In her latest book, This Beautiful Truth, Sarah Clarkson considers beauty as a means of grace, a gift from the God who loves and pursues broken souls. Specifically, she contemplates this theme as it applies to her own battle with an unusual form of the mental illness Obsessive-Compulsive Disorder (OCD). With brave vulnerability and beautiful prose, she draws the reader into her journey through brokenness into a measure of healing, through doubt into restored faith. Story, art, music, liturgical worship, and unwavering acceptance from a few people in her life became in her pit of despair like the rags cushioning the ropes Ebed-melech used to draw Jeremiah out of the cistern in Jeremiah 38.

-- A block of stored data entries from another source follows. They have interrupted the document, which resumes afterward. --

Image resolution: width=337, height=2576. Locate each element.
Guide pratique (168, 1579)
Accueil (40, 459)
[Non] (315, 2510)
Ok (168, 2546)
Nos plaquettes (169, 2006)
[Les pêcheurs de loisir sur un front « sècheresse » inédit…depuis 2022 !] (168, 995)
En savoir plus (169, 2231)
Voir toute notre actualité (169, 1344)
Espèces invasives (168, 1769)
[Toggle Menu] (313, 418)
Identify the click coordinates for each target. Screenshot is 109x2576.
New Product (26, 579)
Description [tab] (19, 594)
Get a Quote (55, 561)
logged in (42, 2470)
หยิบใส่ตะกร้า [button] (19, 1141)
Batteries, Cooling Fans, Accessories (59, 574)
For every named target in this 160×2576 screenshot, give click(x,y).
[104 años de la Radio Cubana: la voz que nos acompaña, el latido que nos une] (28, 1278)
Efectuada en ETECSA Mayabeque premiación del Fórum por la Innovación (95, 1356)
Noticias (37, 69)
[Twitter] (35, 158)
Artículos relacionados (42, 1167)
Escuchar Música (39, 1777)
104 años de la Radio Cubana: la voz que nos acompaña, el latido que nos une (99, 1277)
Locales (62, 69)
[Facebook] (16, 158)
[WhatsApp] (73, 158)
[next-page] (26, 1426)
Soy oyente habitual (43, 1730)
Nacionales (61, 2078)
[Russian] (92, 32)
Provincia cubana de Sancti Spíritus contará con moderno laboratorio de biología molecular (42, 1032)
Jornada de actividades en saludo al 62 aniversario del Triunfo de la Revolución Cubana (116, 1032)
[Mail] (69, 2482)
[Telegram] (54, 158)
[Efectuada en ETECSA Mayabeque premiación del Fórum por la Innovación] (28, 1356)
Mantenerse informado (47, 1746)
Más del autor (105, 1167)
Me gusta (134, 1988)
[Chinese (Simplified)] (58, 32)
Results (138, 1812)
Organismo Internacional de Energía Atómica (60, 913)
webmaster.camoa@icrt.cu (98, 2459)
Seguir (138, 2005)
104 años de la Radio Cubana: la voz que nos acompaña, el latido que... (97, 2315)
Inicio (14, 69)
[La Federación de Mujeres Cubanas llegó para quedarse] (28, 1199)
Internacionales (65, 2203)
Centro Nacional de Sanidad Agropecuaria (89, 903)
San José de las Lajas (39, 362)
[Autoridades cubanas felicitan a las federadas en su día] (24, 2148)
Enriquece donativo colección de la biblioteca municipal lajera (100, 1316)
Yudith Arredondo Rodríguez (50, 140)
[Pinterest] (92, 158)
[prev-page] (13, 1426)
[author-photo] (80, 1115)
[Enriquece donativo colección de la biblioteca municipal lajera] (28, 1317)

My favorite chapters were the final two.
I was intrigued and challenged by the idea in the penultimate chapter that poetic insight is a gift that carries with it an obligation to help others also see (like prophetic vision). “Every work of art reaches out across the centuries, and each is a vision that casts a flame into the darkness. The wonder is that one great light wakes another. The song of one wakens the story of another. The story she told becomes the poem he made that kindled the painting in yet another’s hands. Each is a work of obedience. No artist can cast their flame of vision without a twinge of fear that it will simply fade or even pass unseen. But each is also a work of generosity: precious, private worlds offered in a self-forgetfulness that pushes aside vanity, insecurity, and perfectionistic pride. [Denise] Levertov is right. The visions set forth in the books (and paintings and songs) we turn to for hope are offerings of love, given in the recognition that we truly are members of one another. We all bear the same hunger for eternity. We all walk forward in the dark of doubt, reaching for something we can’t quite name. We all walk blind and grieved in our suffering. We yearn to discover who we are meant to become, what it is we hunger to find in those midnight hours when our hearts will not be sated. But the artists and storytellers and makers of song offer the inner vision they have known as a sign of hope to the hungering world. They invite us into the sacred, inmost rooms of their minds and let us stand at the windows of their own imaginations where we glimpse, ah, wonders we might never have dreamed alone” (Kindle location 2355).
The story in the final chapter of her Tante Gwen and the life she crafted when a family need brought her home from the mission field moved me deeply. Sarah writes, “She taught me the pleasure of taking the spaces we have (not the ones we wish we had) and making them beautiful, for room by room she made that little old house the work of her artistry. I watched her design a stained-glass window and save for it for weeks. And plan a room of built-in bookshelves and oversee their building for months…. ‘I guess this is beauty enough for me,’ she said. And I think that was the orientation of her heart, to open herself so wholly to receive the goodness of God in whatever place she found herself that there was no such thing as limitation or lack. There was just her willing heart, sated by the beauty God gave. I know there must have been darkness—moments when her burdens must have weighed like lead upon her shoulders—yet those did not define her story” (Kindle location 2462).
The book as a whole showed me my own seasons of grief and depression in a different light and reminded me of how story, music, and photography have been means of grace to me.
The writing and depth of insight into her own harrowing illness and, through that, to other crucible experiences make this a worthwhile read. My one wish, perhaps reflective of my own theological niche, is that she included more about *the* Beautiful Truth of Scripture and the gospel fleshed out therein. Profound suffering can make God seem distant, even absent, to our souls, and that can shackle our ability to engage the Bible directly, soulfully, and personally. That said, all the beauties of art, music, creation, story, liturgy, and human love are but shadows of that truest beauty and most beautiful truth. In my opinion, the book would be even better with explicit consideration of that ultimate end. For me, that is the only aspect falling short of five stars. The craftsmanship is exquisite.
I would recommend this book to those interested in Christianity and the arts, to those touched by mental illness (as patients, family, or friends), to Christians suffering other kinds of "dark nights of the soul" that make the Bible feel like someone else's love letter, and of course to those who already appreciate Sarah's lovely words and photos on her Instagram feed (@sarahwanders) and previous books.
Providentially, similar themes surfaced in the latest episode (the one featuring Curt Thompson) of https://www.sandramccracken.com/podcast. Listening to it was time well-spent, should you want additional discussion of the place of the arts in the Christian's mental health.
NB: These thoughts are based on a free prerelease galley version I received in exchange for an honest review.